Emsal Mahkeme Kararı Trabzon Asliye Ticaret Mahkemesi 2015/73 E. 2018/256 K. 29.03.2018 T.

Görüntülediğiniz mahkeme kararı kesinleşmiş bir karardır.

T.C. TRABZON ASLİYE TİCARET MAHKEMESİ Esas-Karar No: 2015/73 Esas – 2018/256

DAVA : Tazminat
DAVA TARİHİ : 26/02/2015
KARAR TARİHİ : 29/03/2018
GEREKÇELİ KARAR
YAZIM TARİHİ : 04/04/2018

Mahkememizde görülmekte olan Tazminat davasının yapılan açık yargılaması sonunda;
GEREĞİ DÜŞÜNÜLDÜ :
İSTEM :
Davacı vekili tarafından sunulan 26/02/2015 havale tarihli dava dilekçesinde özetle; Müvekkili şirketin uzun süredir davalıdan elektrik enerjisi satın aldığını, davalı şirket tarafından düzenlenen ve müvekkilinden tahsil edilen elektrik faturalarında, kayıp kaçak bedeli, perakende satış hizmeti bedeli, dağıtım bedeli, iletim bedeli, sayaç okuma bedeli adı altında kanunsuz, hukuksuz ve haksız olarak bedeller tahsil ettiğini, davalı tarafından müvekkilinden haksız olarak elektrik faturalarına yansıtılarak tahsil edilen kayıp-kaçak bedeli, perakende satış hizmeti bedeli, dağıtım bedeli, iletim bedeli, sayaç okuma bedelinin dava tarihinden başlamak üzere geriye dönük ticari avans faizi işletilerek tahsili amacıyla söz konusu bedellerin davalıdan tahsiline karar verilmesini talep ve dava etmiştir.
Davacı vekili dava dilekçesi ekinde delilleri ibraz etmiştir.

Duruşmalara gelen davacı vekili dava dilekçesini tekrarla davanın kabulüne karar verilmesini talep etmiştir.
SAVUNMA :
Taraflara usulüne uygun davetiyeler tebliğ olunmuştur.
Davalı vekili tarafından sunulan 30/03/2015 havale tarihli cevap dilekçesinde özetle; Usule ilişkin itirazlarında davacının kayıp kaçak bedeli ve diğer bedellerin tahsil edilmemesi gerektiği yönündeki itirazı, esasen bu bedelin kaynağı olan elektrik tarifelerinin iptali talebini içerdiğini, bu tarifelerin ise kamu kuruluşu olan EPDK’nun onayıyla uygulandığını, uyuşmazlığın çözümünde görevli merci Danıştay Hukuk Dairesi olduğunu, davanın yargı yolu bakımından reddiyle mahkemenin görevsizliğini.
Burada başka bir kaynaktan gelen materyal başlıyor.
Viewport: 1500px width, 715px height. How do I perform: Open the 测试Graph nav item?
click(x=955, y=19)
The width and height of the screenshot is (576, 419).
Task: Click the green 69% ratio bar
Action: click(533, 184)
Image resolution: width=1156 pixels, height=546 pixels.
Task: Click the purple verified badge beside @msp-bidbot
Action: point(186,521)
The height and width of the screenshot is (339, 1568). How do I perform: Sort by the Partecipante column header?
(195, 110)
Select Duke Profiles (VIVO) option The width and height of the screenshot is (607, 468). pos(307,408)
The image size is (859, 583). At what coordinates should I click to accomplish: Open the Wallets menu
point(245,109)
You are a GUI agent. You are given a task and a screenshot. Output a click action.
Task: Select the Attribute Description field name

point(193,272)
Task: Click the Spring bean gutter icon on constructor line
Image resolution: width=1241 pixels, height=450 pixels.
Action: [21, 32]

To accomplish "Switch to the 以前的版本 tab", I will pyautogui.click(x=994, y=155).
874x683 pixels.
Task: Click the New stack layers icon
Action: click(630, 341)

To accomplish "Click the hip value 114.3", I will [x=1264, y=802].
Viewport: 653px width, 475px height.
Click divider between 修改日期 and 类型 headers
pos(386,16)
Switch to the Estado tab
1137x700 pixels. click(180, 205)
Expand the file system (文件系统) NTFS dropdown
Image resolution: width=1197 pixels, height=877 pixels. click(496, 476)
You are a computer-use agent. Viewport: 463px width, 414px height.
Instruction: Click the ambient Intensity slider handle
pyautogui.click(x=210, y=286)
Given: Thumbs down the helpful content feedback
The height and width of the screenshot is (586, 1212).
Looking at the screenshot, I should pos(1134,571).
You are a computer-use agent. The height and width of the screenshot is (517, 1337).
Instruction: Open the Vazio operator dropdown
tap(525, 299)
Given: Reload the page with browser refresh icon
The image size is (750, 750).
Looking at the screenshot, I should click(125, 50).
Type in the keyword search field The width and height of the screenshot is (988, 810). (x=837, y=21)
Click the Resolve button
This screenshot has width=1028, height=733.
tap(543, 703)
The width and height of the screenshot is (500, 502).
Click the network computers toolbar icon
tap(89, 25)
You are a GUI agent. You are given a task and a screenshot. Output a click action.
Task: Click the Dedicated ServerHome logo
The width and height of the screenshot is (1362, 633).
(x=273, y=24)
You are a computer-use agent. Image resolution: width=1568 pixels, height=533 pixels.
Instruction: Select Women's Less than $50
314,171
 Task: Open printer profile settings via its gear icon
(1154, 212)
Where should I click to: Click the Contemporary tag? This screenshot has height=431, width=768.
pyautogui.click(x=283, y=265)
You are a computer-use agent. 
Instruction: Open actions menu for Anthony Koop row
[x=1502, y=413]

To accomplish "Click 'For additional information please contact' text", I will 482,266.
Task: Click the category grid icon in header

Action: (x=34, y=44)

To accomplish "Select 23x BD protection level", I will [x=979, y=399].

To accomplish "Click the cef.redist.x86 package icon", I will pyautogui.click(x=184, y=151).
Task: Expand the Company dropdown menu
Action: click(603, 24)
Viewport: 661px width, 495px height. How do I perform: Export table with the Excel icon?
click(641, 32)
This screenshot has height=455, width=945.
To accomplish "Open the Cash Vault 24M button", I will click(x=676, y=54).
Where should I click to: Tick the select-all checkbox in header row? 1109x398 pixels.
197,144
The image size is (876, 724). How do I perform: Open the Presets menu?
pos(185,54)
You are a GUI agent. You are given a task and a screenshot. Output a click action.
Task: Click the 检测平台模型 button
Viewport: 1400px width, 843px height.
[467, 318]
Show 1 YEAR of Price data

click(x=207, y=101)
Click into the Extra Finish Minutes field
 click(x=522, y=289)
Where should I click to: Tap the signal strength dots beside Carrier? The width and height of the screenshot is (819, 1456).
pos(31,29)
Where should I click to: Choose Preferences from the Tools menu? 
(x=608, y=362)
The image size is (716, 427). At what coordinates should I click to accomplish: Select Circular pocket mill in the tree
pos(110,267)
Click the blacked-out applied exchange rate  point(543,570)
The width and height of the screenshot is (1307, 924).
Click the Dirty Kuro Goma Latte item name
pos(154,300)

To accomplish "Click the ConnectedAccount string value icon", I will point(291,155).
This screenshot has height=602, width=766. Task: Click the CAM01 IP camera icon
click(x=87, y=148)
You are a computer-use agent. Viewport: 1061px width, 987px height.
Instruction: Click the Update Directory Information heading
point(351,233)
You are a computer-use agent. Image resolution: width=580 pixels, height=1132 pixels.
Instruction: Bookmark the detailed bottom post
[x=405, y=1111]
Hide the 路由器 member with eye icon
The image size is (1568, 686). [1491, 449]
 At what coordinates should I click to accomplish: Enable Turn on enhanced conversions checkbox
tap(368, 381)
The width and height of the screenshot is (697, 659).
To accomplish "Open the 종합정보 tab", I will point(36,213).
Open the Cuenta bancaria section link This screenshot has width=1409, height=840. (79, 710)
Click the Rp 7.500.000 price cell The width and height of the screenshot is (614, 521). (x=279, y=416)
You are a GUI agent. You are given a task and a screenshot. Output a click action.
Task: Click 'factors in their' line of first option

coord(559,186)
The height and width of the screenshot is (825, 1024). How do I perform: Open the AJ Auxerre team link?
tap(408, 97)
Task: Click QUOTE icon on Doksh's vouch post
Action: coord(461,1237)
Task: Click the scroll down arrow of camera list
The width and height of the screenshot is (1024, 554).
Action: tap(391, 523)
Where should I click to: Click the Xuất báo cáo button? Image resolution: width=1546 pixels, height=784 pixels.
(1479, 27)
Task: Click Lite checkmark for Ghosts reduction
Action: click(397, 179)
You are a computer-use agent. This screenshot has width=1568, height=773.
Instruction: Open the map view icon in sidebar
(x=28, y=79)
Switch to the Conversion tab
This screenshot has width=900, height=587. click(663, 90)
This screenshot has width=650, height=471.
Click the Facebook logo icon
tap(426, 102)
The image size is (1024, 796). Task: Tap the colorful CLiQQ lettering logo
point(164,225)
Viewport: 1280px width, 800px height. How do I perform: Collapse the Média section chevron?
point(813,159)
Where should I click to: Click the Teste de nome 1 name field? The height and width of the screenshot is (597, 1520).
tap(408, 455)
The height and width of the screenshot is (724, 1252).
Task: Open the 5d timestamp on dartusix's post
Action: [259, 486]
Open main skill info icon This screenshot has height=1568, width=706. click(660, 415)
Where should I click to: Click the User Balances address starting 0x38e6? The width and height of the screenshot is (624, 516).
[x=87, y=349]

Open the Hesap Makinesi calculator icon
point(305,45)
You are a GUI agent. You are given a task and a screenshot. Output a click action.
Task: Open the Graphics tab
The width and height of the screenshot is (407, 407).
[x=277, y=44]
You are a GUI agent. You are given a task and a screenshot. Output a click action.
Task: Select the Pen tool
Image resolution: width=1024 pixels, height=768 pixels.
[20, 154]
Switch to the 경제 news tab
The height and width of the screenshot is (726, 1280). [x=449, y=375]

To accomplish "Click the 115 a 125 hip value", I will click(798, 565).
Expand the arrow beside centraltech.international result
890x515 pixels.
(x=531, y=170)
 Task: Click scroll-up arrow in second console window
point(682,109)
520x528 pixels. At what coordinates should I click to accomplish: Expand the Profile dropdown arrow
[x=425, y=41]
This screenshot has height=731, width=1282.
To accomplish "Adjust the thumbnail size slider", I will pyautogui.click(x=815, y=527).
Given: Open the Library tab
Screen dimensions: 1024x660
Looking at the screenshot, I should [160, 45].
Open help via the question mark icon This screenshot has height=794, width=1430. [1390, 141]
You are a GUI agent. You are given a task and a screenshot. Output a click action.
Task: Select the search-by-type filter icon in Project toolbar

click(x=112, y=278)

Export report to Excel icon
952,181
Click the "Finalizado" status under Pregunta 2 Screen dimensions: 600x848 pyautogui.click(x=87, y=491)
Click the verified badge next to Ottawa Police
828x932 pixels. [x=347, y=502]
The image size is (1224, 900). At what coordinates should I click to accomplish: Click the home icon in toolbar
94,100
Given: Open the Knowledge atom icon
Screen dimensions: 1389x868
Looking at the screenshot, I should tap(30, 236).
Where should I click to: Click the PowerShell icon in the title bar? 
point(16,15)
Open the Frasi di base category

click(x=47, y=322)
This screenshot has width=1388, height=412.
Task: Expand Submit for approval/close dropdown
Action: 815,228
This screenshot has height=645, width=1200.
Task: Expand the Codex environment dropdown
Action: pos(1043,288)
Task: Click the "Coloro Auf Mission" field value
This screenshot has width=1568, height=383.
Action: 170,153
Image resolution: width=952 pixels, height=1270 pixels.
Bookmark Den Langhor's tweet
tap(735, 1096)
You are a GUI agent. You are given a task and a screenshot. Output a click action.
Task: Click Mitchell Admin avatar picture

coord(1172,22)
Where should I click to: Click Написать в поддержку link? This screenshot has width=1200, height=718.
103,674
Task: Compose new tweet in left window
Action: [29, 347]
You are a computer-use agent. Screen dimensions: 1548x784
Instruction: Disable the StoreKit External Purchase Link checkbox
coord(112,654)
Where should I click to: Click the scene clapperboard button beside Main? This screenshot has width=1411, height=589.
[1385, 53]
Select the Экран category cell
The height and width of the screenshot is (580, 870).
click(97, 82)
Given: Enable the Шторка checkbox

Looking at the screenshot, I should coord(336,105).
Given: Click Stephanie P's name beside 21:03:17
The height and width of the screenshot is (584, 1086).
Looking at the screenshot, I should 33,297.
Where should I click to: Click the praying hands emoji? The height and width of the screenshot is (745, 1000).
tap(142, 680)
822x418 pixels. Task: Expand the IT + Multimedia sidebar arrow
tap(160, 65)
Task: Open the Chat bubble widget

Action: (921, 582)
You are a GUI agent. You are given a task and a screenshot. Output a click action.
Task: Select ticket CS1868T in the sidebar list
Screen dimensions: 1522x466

Yargıtay Hukuk Genel Kurul kararlarının yerel mahkemeleri bağlayıcı bir niteliği olmakla birlikte, aksi yönde birçok Yargıtay kararı bulunduğundan her halde kayıp kaçak bedeli ve diğer bedellerin EPDK’nun kurul eliyle almış olduğu kararla uygulamaya konulduğunu, söz konusu EPDK kararının iptal edilmedikçe elektrik piyasasındaki tüm şirketler ile abonelerin uymakla yükümlü olduğunu, bir an için kayıp kaçak bedelinin ve diğer bedellerin tahsilinin EPDK kararı gereği yasal zorunluluk olduğu kabul edilse dahi davacının elektrik tedarikçisini seçme hakkına sahip bir serbest tüketici olarak yaptığı elektrik satış sözleşmesi (ikili anlaşma) çerçevesinde kayıp kaçak bedelini ödemeyi üstlendiğini, özel hukuk hükümlerine tabi bu sözleşmenin taraflarca serbestçe müzakere edilerek akdedildiğini ve basiretli tacir olan davacının kayıp/kaçak ve diğer bedellerini ödemeyi kabul ettiğini. Davacının dava konusu faturalara itiraz etmeyerek faturaları kabul ettiğini, dava konusu bedeli talep edebilmek için öncelikle elektrik faturalarının ödendiğinin ispatı gerektiğini, davacının bu konuda delil sunmadığı için ispat şartını yerine getirmediğini belirterek davanın reddini istemiştir.
Duruşmalara gelen davalı vekili cevap dilekçesi ve beyanlarını tekrarlamıştır.
DELİLLER VE DEĞERLENDİRİLMESİ:
Dava, elektrik abonelerinden tahsil edilen kayıp-kaçak ve diğer bedellerin tahsiline ilişkindir.
Davalı … A.Ş.’ye yazılan müzekkerelerle mahkememizce istenilen bilgi ve belgelerin gönderildiği anlaşılmıştır.
Davacı vekili tarafından 21/04/2015 havale tarihli dilekçe ile cevaba cevap dilekçesi verilmiştir. Davalı vekilince 20/05/2015 havale tarihli ikinci cevap dilekçesi sunulmuştur.
Dosyamız yazılan talimat ile Ankara Nöbetçi Asliye Ticaret Mahkemesine gönderilerek bilirkişiler Elektrik ve Elektronik Yüksek Mühendisi … ‘dan oluşan bilirkişi heyetinden 21/02/2016 tarihli rapor aldırılmış, bilirkişiler özellikle raporlarında, hesaplamaların yapılabilmesi için bir kısım eksik bilgi ve belgenin daha gönderilmesini talep etmişlerdir. Eksikliklerin tamamlanmasından sonra dosyamız ek rapor alınmak üzere yazılan talimatla daha önceki bilirkişi heyetine yollanılmış, bilirkişiler tarafından 30/05/2017 havale tarihli rapor ile özetle “…6719 Sayılı Yasa kapsamında yapılan inceleme ve tespitlerde, dava konusu edilen abonelikler adına tahakkuk ettirilmiş elektrik faturalarında EPDK tarafından ilan edilen tarifelere aykırı bir durum olmadığı bu nedenle davalının söz konusu kesintileri yapmasında bir edim ifasına dayalı sebepsiz zenginleşme durumu bulunmadığından iade yükümlülüğünden söz konusu edilemeyeceği…” belirtilmiştir.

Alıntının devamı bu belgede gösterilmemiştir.